→ Exercise aim
Render the records below as a Markdown table with two columns, Row and Line, giving each line its own numbered row and leaving out blank lines.

→ Input data
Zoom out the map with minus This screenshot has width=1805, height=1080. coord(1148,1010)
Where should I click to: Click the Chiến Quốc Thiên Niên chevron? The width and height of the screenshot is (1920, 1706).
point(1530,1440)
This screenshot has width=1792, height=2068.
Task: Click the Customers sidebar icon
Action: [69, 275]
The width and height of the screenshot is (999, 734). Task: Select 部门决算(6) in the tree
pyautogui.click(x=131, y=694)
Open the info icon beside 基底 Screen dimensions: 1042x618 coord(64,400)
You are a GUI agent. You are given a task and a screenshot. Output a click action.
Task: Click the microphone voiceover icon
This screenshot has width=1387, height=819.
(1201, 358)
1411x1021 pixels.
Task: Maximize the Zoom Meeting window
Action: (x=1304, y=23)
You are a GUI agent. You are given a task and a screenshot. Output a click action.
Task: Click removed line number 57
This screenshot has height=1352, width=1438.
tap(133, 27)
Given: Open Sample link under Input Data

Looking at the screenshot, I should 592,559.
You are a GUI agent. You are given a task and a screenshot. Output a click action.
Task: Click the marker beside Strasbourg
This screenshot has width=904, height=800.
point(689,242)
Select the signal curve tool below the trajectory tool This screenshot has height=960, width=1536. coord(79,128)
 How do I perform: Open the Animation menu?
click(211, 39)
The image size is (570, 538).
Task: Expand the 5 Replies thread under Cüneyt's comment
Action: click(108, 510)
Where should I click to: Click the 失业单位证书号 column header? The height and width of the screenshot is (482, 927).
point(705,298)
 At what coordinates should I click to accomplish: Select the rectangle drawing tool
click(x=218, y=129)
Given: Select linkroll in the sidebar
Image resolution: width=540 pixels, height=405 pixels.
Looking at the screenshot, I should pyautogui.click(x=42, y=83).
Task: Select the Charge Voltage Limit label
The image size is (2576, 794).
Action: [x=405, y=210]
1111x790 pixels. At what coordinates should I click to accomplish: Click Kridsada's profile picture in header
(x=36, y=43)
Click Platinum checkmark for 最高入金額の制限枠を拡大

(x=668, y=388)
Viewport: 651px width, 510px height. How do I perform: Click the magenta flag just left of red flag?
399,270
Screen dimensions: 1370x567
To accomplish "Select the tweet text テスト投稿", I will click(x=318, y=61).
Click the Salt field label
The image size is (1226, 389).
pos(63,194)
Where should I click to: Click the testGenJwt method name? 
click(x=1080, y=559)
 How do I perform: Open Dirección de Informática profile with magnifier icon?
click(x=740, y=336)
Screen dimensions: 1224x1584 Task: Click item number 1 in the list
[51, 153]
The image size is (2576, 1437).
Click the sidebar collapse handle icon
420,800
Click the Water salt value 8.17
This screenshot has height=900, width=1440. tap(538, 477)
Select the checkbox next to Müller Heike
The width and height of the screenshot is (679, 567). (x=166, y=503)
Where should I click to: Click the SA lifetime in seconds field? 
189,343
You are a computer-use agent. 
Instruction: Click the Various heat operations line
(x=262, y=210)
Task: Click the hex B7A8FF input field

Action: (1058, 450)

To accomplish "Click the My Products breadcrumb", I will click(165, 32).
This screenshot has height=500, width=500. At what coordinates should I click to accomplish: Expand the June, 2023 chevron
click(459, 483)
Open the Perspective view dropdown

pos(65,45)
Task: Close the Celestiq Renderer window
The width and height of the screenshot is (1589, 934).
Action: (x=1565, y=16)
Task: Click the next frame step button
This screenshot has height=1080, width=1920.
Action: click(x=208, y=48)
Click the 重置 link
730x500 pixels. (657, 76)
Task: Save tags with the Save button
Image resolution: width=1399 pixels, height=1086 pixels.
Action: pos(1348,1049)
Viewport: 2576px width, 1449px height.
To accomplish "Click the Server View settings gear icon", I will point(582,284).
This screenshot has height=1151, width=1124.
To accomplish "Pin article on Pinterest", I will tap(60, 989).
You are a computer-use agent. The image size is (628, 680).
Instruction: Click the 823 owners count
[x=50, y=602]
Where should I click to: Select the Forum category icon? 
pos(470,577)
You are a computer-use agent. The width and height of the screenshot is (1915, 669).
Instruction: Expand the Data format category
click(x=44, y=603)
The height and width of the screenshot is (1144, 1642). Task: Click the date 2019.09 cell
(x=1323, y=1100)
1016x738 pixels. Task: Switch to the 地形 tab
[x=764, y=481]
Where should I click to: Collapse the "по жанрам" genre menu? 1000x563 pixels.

→ Task result
| Row | Line |
|---|---|
| 1 | Zoom out the map with minus This screenshot has width=1805, height=1080. coord(1148,1010) |
| 2 | Where should I click to: Click the Chiến Quốc Thiên Niên chevron? The width and height of the screenshot is (1920, 1706). |
| 3 | point(1530,1440) |
| 4 | This screenshot has width=1792, height=2068. |
| 5 | Task: Click the Customers sidebar icon |
| 6 | Action: [69, 275] |
| 7 | The width and height of the screenshot is (999, 734). Task: Select 部门决算(6) in the tree |
| 8 | pyautogui.click(x=131, y=694) |
| 9 | Open the info icon beside 基底 Screen dimensions: 1042x618 coord(64,400) |
| 10 | You are a GUI agent. You are given a task and a screenshot. Output a click action. |
| 11 | Task: Click the microphone voiceover icon |
| 12 | This screenshot has width=1387, height=819. |
| 13 | (1201, 358) |
| 14 | 1411x1021 pixels. |
| 15 | Task: Maximize the Zoom Meeting window |
| 16 | Action: (x=1304, y=23) |
| 17 | You are a GUI agent. You are given a task and a screenshot. Output a click action. |
| 18 | Task: Click removed line number 57 |
| 19 | This screenshot has height=1352, width=1438. |
| 20 | tap(133, 27) |
| 21 | Given: Open Sample link under Input Data |
| 22 | Looking at the screenshot, I should 592,559. |
| 23 | You are a GUI agent. You are given a task and a screenshot. Output a click action. |
| 24 | Task: Click the marker beside Strasbourg |
| 25 | This screenshot has width=904, height=800. |
| 26 | point(689,242) |
| 27 | Select the signal curve tool below the trajectory tool This screenshot has height=960, width=1536. coord(79,128) |
| 28 |  How do I perform: Open the Animation menu? |
| 29 | click(211, 39) |
| 30 | The image size is (570, 538). |
| 31 | Task: Expand the 5 Replies thread under Cüneyt's comment |
| 32 | Action: click(108, 510) |
| 33 | Where should I click to: Click the 失业单位证书号 column header? The height and width of the screenshot is (482, 927). |
| 34 | point(705,298) |
| 35 |  At what coordinates should I click to accomplish: Select the rectangle drawing tool |
| 36 | click(x=218, y=129) |
| 37 | Given: Select linkroll in the sidebar |
| 38 | Image resolution: width=540 pixels, height=405 pixels. |
| 39 | Looking at the screenshot, I should pyautogui.click(x=42, y=83). |
| 40 | Task: Select the Charge Voltage Limit label |
| 41 | The image size is (2576, 794). |
| 42 | Action: [x=405, y=210] |
| 43 | 1111x790 pixels. At what coordinates should I click to accomplish: Click Kridsada's profile picture in header |
| 44 | (x=36, y=43) |
| 45 | Click Platinum checkmark for 最高入金額の制限枠を拡大 |
| 46 | (x=668, y=388) |
| 47 | Viewport: 651px width, 510px height. How do I perform: Click the magenta flag just left of red flag? |
| 48 | 399,270 |
| 49 | Screen dimensions: 1370x567 |
| 50 | To accomplish "Select the tweet text テスト投稿", I will click(x=318, y=61). |
| 51 | Click the Salt field label |
| 52 | The image size is (1226, 389). |
| 53 | pos(63,194) |
| 54 | Where should I click to: Click the testGenJwt method name?  |
| 55 | click(x=1080, y=559) |
| 56 |  How do I perform: Open Dirección de Informática profile with magnifier icon? |
| 57 | click(x=740, y=336) |
| 58 | Screen dimensions: 1224x1584 Task: Click item number 1 in the list |
| 59 | [51, 153] |
| 60 | The image size is (2576, 1437). |
| 61 | Click the sidebar collapse handle icon |
| 62 | 420,800 |
| 63 | Click the Water salt value 8.17 |
| 64 | This screenshot has height=900, width=1440. tap(538, 477) |
| 65 | Select the checkbox next to Müller Heike |
| 66 | The width and height of the screenshot is (679, 567). (x=166, y=503) |
| 67 | Where should I click to: Click the SA lifetime in seconds field?  |
| 68 | 189,343 |
| 69 | You are a computer-use agent.  |
| 70 | Instruction: Click the Various heat operations line |
| 71 | (x=262, y=210) |
| 72 | Task: Click the hex B7A8FF input field |
| 73 | Action: (1058, 450) |
| 74 | To accomplish "Click the My Products breadcrumb", I will click(165, 32). |
| 75 | This screenshot has height=500, width=500. At what coordinates should I click to accomplish: Expand the June, 2023 chevron |
| 76 | click(459, 483) |
| 77 | Open the Perspective view dropdown |
| 78 | pos(65,45) |
| 79 | Task: Close the Celestiq Renderer window |
| 80 | The width and height of the screenshot is (1589, 934). |
| 81 | Action: (x=1565, y=16) |
| 82 | Task: Click the next frame step button |
| 83 | This screenshot has height=1080, width=1920. |
| 84 | Action: click(x=208, y=48) |
| 85 | Click the 重置 link |
| 86 | 730x500 pixels. (657, 76) |
| 87 | Task: Save tags with the Save button |
| 88 | Image resolution: width=1399 pixels, height=1086 pixels. |
| 89 | Action: pos(1348,1049) |
| 90 | Viewport: 2576px width, 1449px height. |
| 91 | To accomplish "Click the Server View settings gear icon", I will point(582,284). |
| 92 | This screenshot has height=1151, width=1124. |
| 93 | To accomplish "Pin article on Pinterest", I will tap(60, 989). |
| 94 | You are a computer-use agent. The image size is (628, 680). |
| 95 | Instruction: Click the 823 owners count |
| 96 | [x=50, y=602] |
| 97 | Where should I click to: Select the Forum category icon?  |
| 98 | pos(470,577) |
| 99 | You are a computer-use agent. The width and height of the screenshot is (1915, 669). |
| 100 | Instruction: Expand the Data format category |
| 101 | click(x=44, y=603) |
| 102 | The height and width of the screenshot is (1144, 1642). Task: Click the date 2019.09 cell |
| 103 | (x=1323, y=1100) |
| 104 | 1016x738 pixels. Task: Switch to the 地形 tab |
| 105 | [x=764, y=481] |
| 106 | Where should I click to: Collapse the "по жанрам" genre menu? 1000x563 pixels. |